Wednesday, December 11, 2013

Bad Horse



Genius is eternal patience. – Michelangelo

I couldn’t imagine a better quote exists for helping someone understand what it takes to be a great parent.  I only wish it were easier to be a genius.

This morning I was anything but a genius, I was a beginner, again.

As we were trying to get our son dressed for school it didn’t go as well as I might have hoped.

I lost my patience, and it did anything but help the situation.  Somehow in my mind I knew that where I was going wasn’t helping, but that did little to stop me from going there.  As I rushed him and urged him to accept the choices we were giving him, I lost sight of the fact that he is a 6 year old boy.  6 year old boys have their own way of being, their own set of things they want, and how they want them.  Yet I did little to include him in the process.  Instead I tried to force my way.  Now I am left with the trail of regret that is the cost of not being present, not being mindful, and not listening to what is going on around me.

The work for me continues, and begins new each day.  I am only sorry that my lessons often come at the expense of the joy and happiness of others.

Once again I am reminded that my way is that of the bad horse.

‘…it is said that there are four kinds of horses: excellent ones, good ones, poor ones, and bad ones.
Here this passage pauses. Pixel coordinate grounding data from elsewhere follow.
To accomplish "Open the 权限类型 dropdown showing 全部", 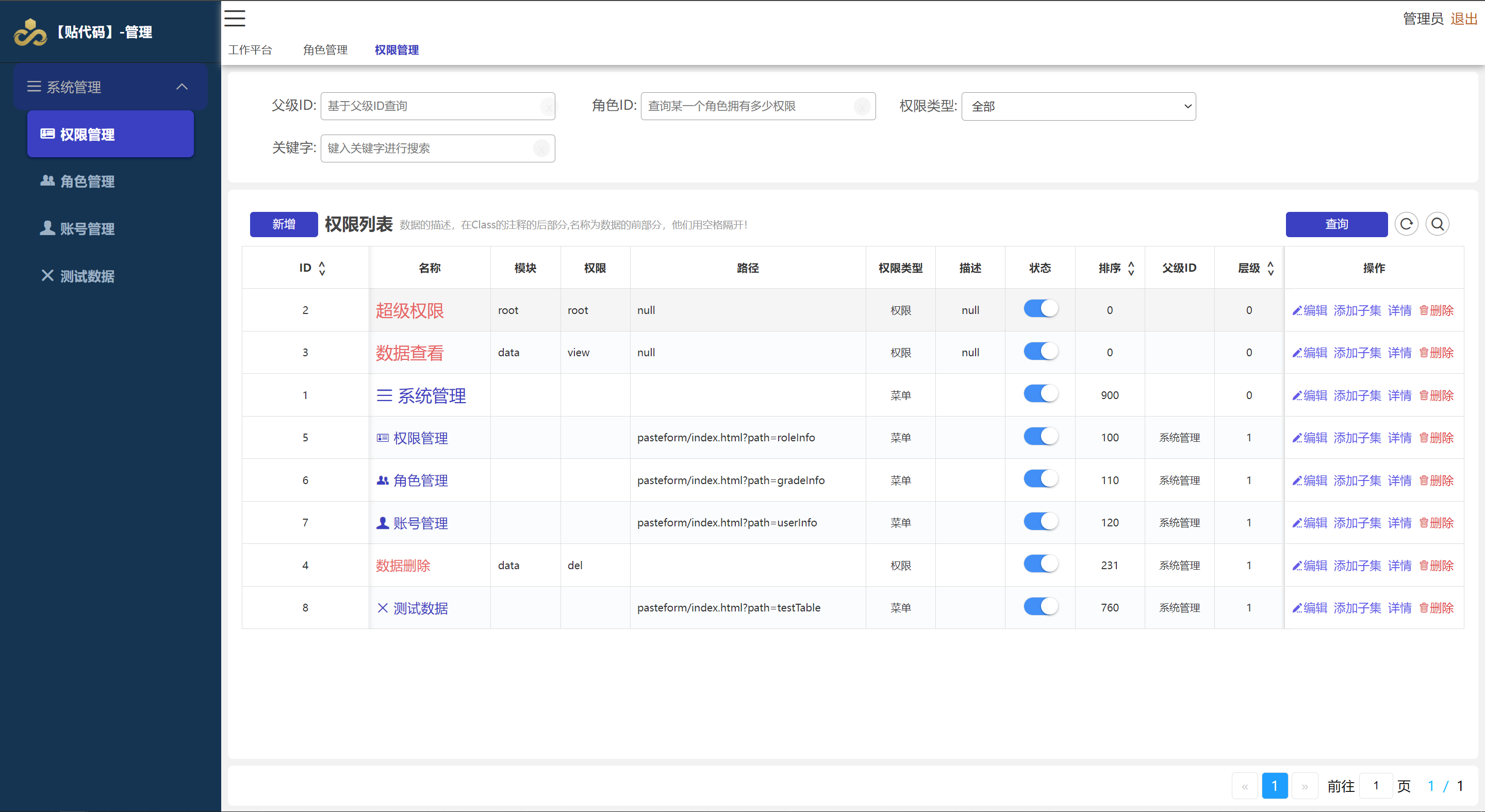I will (x=1078, y=107).
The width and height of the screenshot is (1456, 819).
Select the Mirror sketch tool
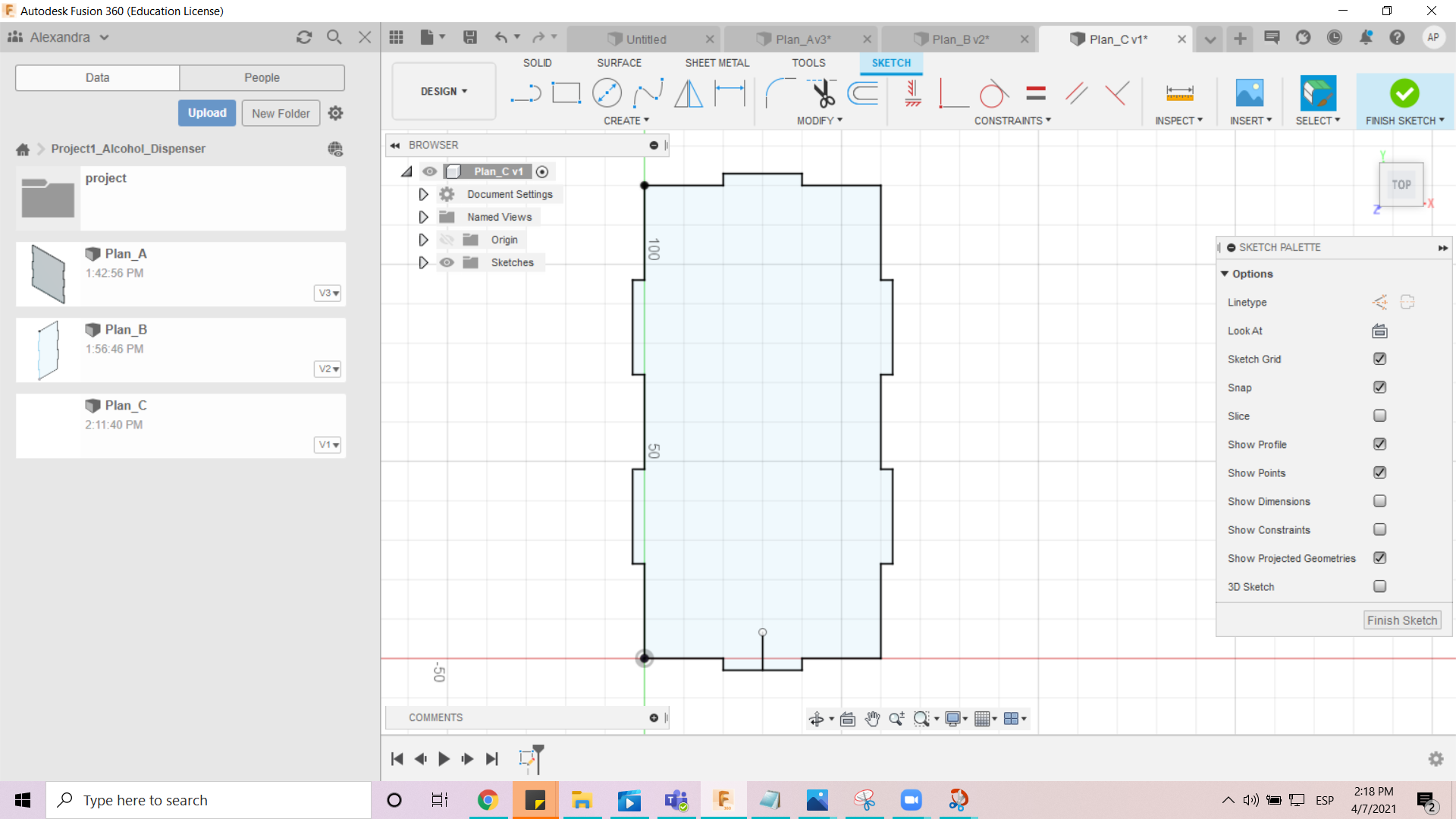click(x=689, y=93)
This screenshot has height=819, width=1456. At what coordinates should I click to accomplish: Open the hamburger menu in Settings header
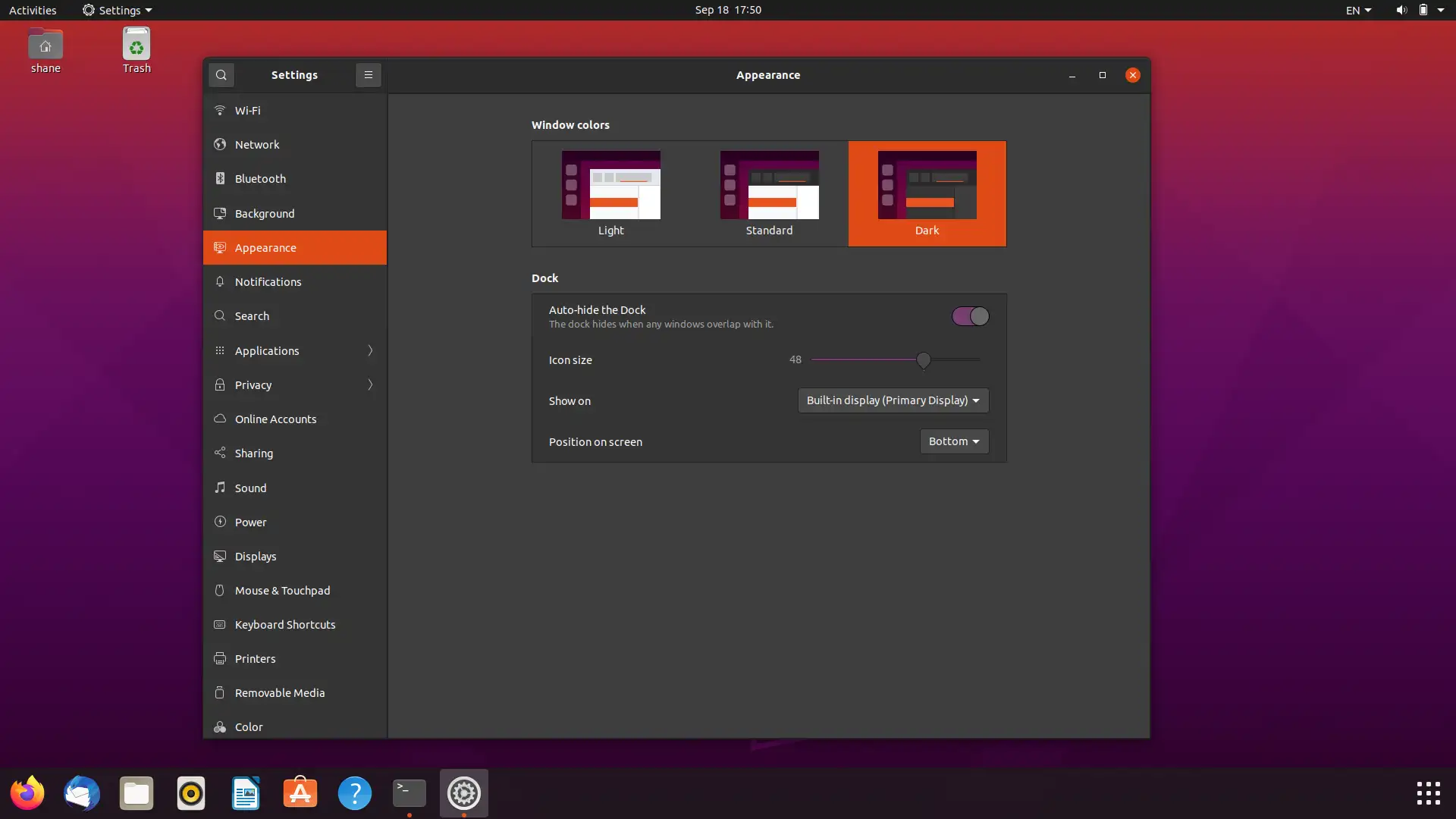point(368,75)
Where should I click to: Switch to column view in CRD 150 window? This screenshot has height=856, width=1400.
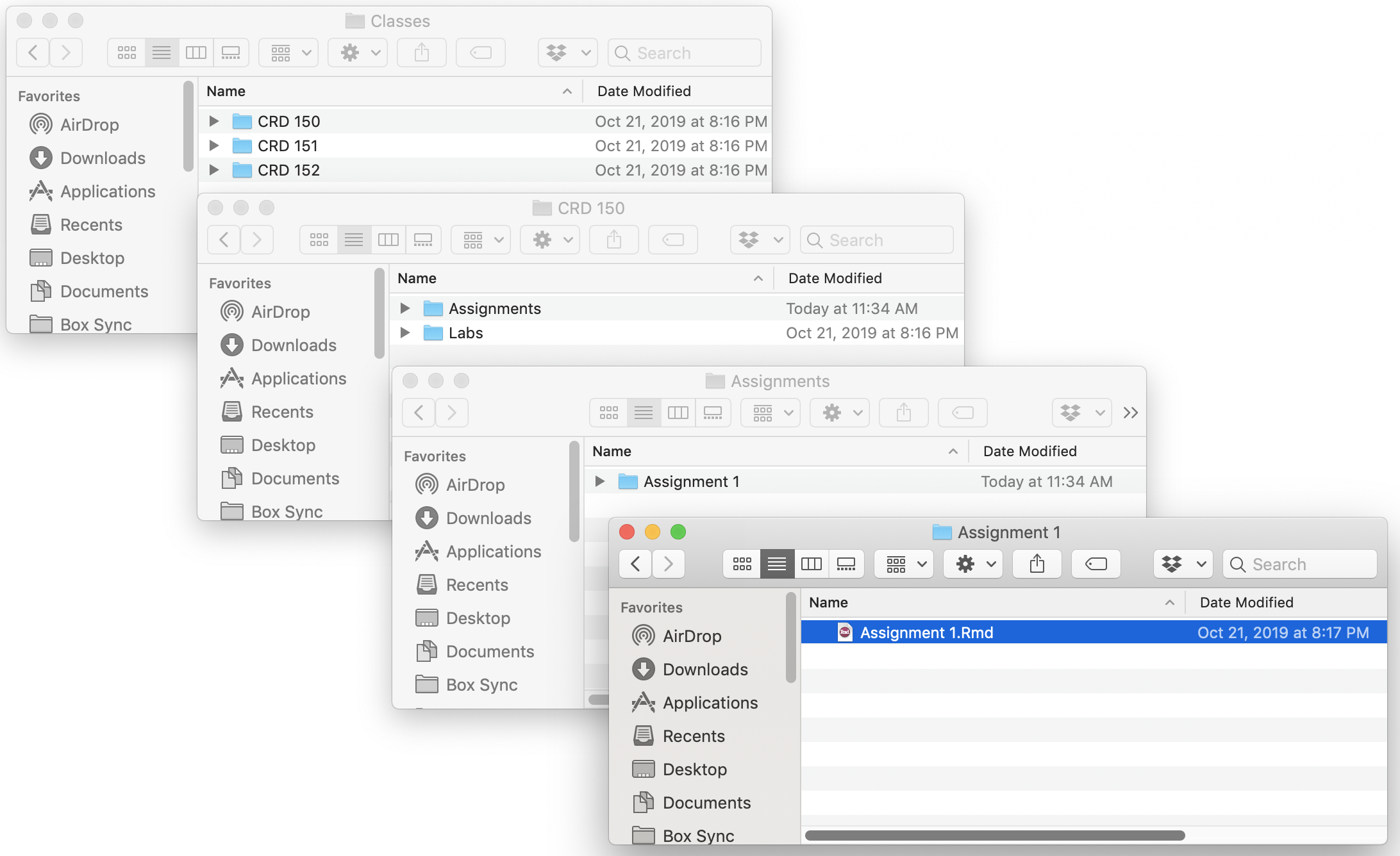tap(388, 240)
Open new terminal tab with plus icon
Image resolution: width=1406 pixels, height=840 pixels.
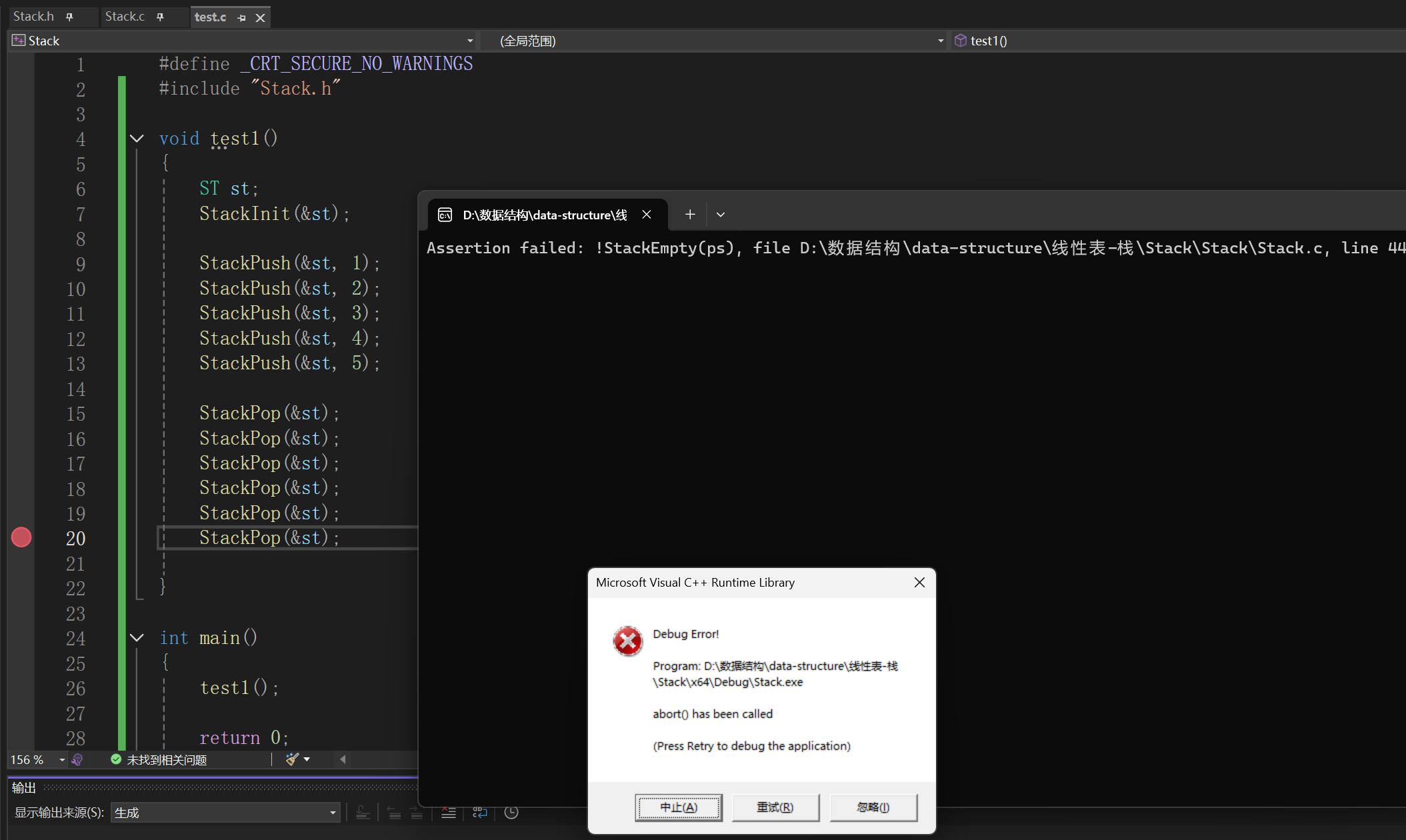point(690,215)
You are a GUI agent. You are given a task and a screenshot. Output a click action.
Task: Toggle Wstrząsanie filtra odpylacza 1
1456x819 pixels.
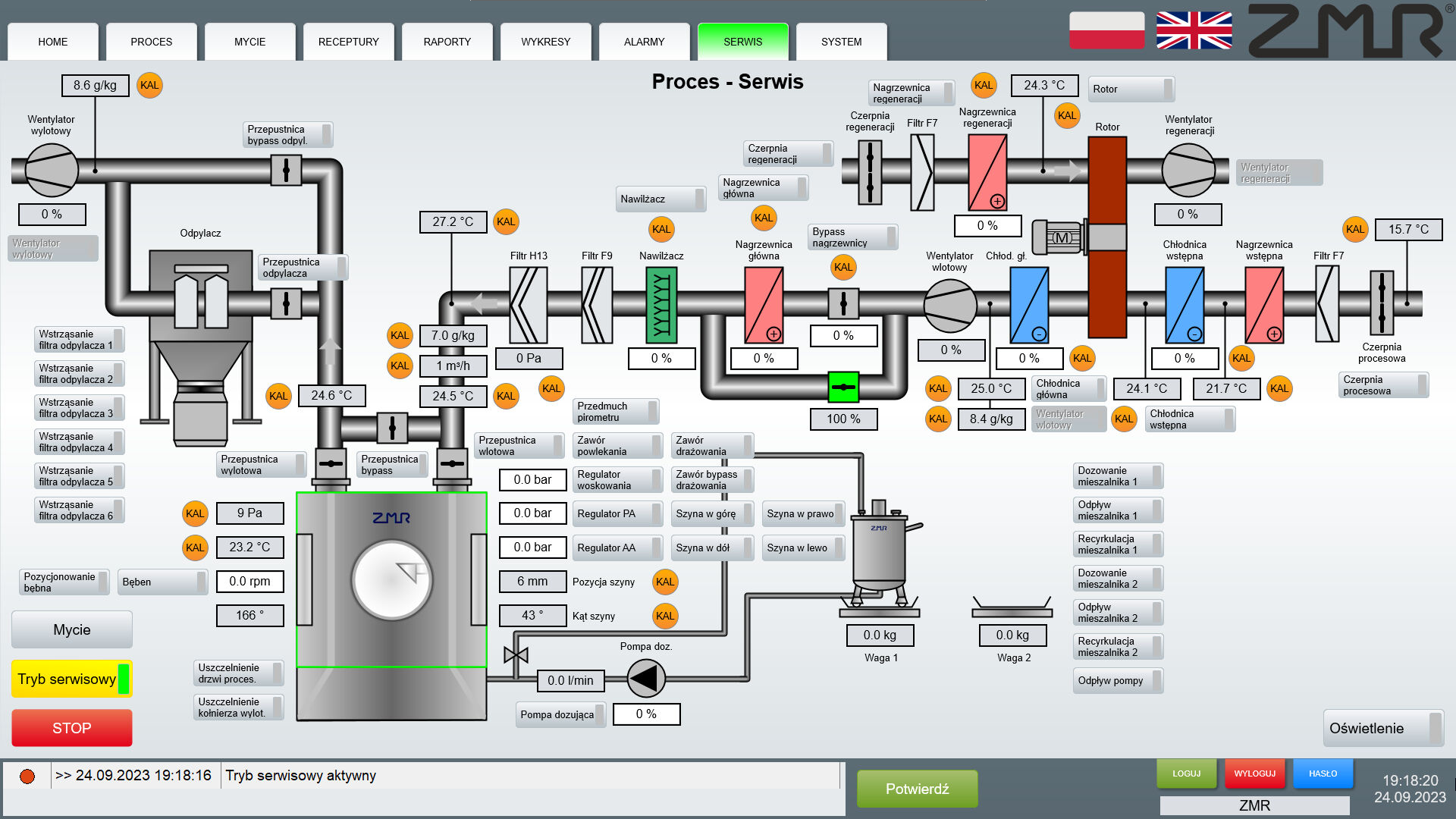coord(80,340)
The best horse will run slow and fast, right and left, at the driver's will, before it sees the shadow of the whip; the second best will run as well as the first one, just before the whip reaches its skin; the third one will run when it feels pain on its body; the fourth will run after the pain penetrates the marrow of its bones.

Monday, December 9, 2013

Thankful

Giving Thanks….

This is a little late to get here, but my hope is for the people who are impacted, they already know it.

As Thanksgiving came and so quickly went… I was reminded.  Reminded of what really means everything to me.

I recently read two questions that bring this into more clarity.  I ask you to ask yourself these questions as well, that they might bring clarity to your journey.

1 – What is your biggest fear?
For me that answer is simple.  Dying is my biggest fear, but it is a little more complex than that.  The answer becomes, not being.  Not being with my wife and our children.

2 – What is the one thing you love the most?
My wife and our children.

In answering those questions I so quickly return to my basic humanity, a lump in my throat, tears in my eyes.  Life is about love.

As I think about what I am thankful for it is rather easy.

My wife.  Words are an injustice, but they are my favorite medium.  You quite simply are everything in my life, everything that means anything to me begins and ends with you.  I give my every breath that you may know, that you might know that being with you is a gift I could have never dreamt of.  I love everything about you.  You are the greatest mother, the greatest partner, and the greatest person. 

Oscar – our oldest son.  How can I describe what you mean to me?  Hugs, kisses, and tears come pouring out of me.  Son, thank you for teaching me.  Teaching me how far the depths of love go.  You are sooo passionate, so brilliant, and so consumed by what you are consumed by.  I love it.  Your gifts are many.

Vivian – quite simply my love you are all that is the best in everything, much like your mother.  You are the sweetest of angels.  I am so thankful that every day you remind me how beautiful we can be, if only we let ourselves.  As you dance and float (fall down) through your day, everything you touch is more brilliant because you took the time.  You are so emotionally intelligent and complex, I love you.

Abram – our little man, demanding, charging, hugging, squeezing, and eating his way through his day.  Only 2, yet you seem to know so much more than those years.  I am so thankful for having the honor of watching you.  You are two handfuls of little boy, while still needing cuddle time with Mom.  You are amazing.


Cleo – our littlest angel.  I am so thankful for you beautiful.  You are the picture of peace and grace.  Peaceful always.  Graceful as you are totted around while we intervene with your brothers and sister.  I am so thankful to have this time to hold you, to look in your eyes.  Soon you’ll be too busy running to be stopped.  Thank you for reminding me that the first step in being a good father is being humble.  Every night as I try to figure out again how to soothe you, it seems like the first time I’ve ever done it.  Being a beginner is the best reminder that no matter what I think I know, I don’t know anything.  Except that you are the greatest of gifts.